7 In her reasons the Tribunal member addressed the applicant’s claimed fear of persecution arising from the airport scenario in the following manner:
“The Department of Foreign Affairs and Trade advised in January 1995 that people returning to India who have been deported from another country will come to the attention of the authorities… If a person has political connections which have been the subject of adverse attention by the authorities, then their name will be stored in the immigration police computer. If the person is shown to be of minor significance, then they may be questioned and asked for money to avoid further action. If they are unable to pay or if they are shown to have more significant political connections, then they can face arrest, detention and torture (Department of Foreign Affairs and Trade Cables ND 3735 and ND 3750 India – Sikhs 4 and 6 January 1995 CX4754).
More recent advice before the Tribunal is that ‘the Canadian High Commission in New Delhi regularly monitors the airport arrivals of people deported from Canada … in the last few years this group has numbered eight or ten and Indian authorities have not pursued any of them’ with the exception of one person who was a senior official of the Khalistan Commando Force (India: Information from four specialists on the Punjab 17 February 1997, cited above).”
Then, under the heading of “Findings and Reasons”, the Tribunal concluded:
“In light of advice from the Department of Foreign Affairs and Trade and the later Canadian information set out above concerning deportees returning to India, I have concluded that while the applicant may face extortion by corrupt airport or immigration officials he would not be seen to have any significant political profile and therefore would not be a particular target for interrogation or torture. There is a high level of corruption in India and people of all racial and religious backgrounds are victims of it”
8 Although the respondent rightly cautioned against engaging in review on the merits, in order to address the applicant’s submissions it is necessary to consider the evidence that was before the Tribunal when making its decision, so as to determine whether or not there was any evidence to support the Tribunal’s conclusion.

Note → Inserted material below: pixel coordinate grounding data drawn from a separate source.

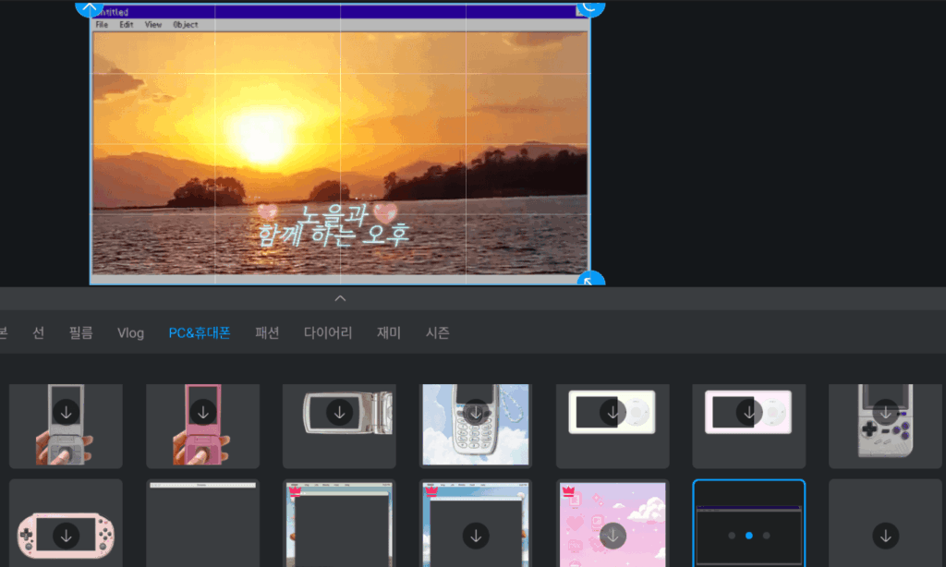Download the pink flip phone frame
The width and height of the screenshot is (946, 567).
pos(202,412)
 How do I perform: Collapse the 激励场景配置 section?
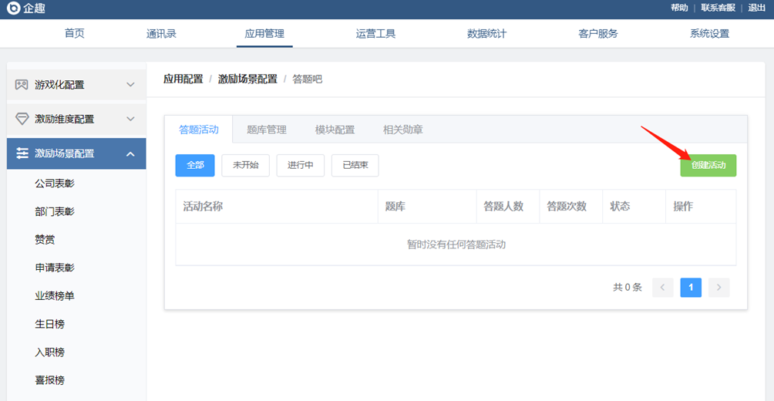click(130, 154)
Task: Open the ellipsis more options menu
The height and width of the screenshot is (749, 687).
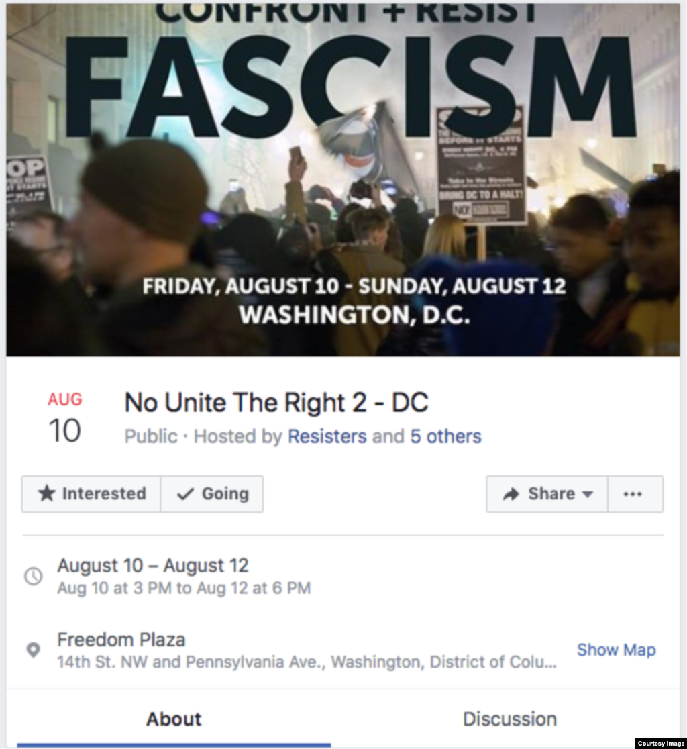Action: click(634, 494)
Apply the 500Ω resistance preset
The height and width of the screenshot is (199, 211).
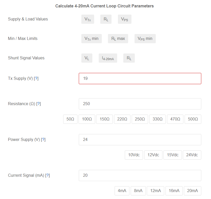[193, 119]
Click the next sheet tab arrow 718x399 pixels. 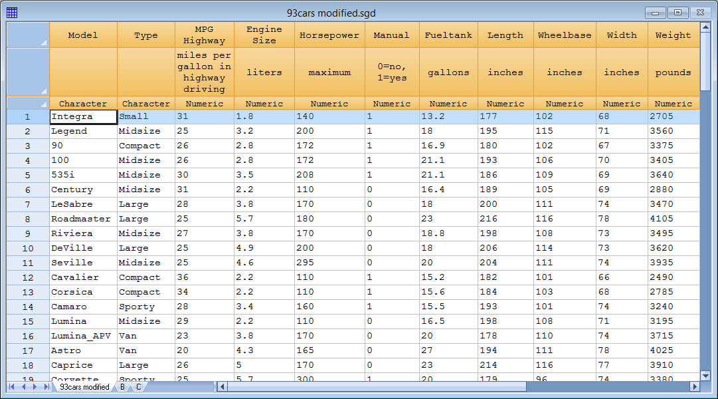(35, 386)
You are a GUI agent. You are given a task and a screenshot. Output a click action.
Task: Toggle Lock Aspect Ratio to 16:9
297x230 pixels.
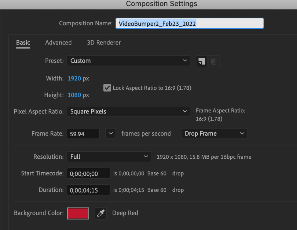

9 The respondent conceded that most of the material before the Tribunal suggested that there was a real chance that the applicant might be persecuted in the manner claimed. However, importantly, the 1997 Canadian document, apparently relied upon by the Tribunal in the passage set out above, stated:
“The panel broadly agreed that the Sikh militancy in Punjab has been virtually eliminated, and that all or almost all remaining militant leaders appear to have left the state and the country… Brooks stated that many groups like the All India Sikh Students Federation (AISSF) and the Sikh Student Federation (SSF) have in recent years denounced the use of violence and committed themselves to only pursuing a peaceful political agenda.
…
According to Bob Brack, people who are not high profile militant suspects are not at risk in the Punjab today. For Brack, the high-profile suspects might include a perceived leader of a militant organization, or someone suspected of a terrorist attack. Brack as well stated that Sikhs with some slight perceived connection to the militancy – through a family member, for example – would not now be targets of the Punjab police. Laurence Brooks indicated that there were only a few high profile militant suspects left, with virtually none remaining in Punjab or India itself.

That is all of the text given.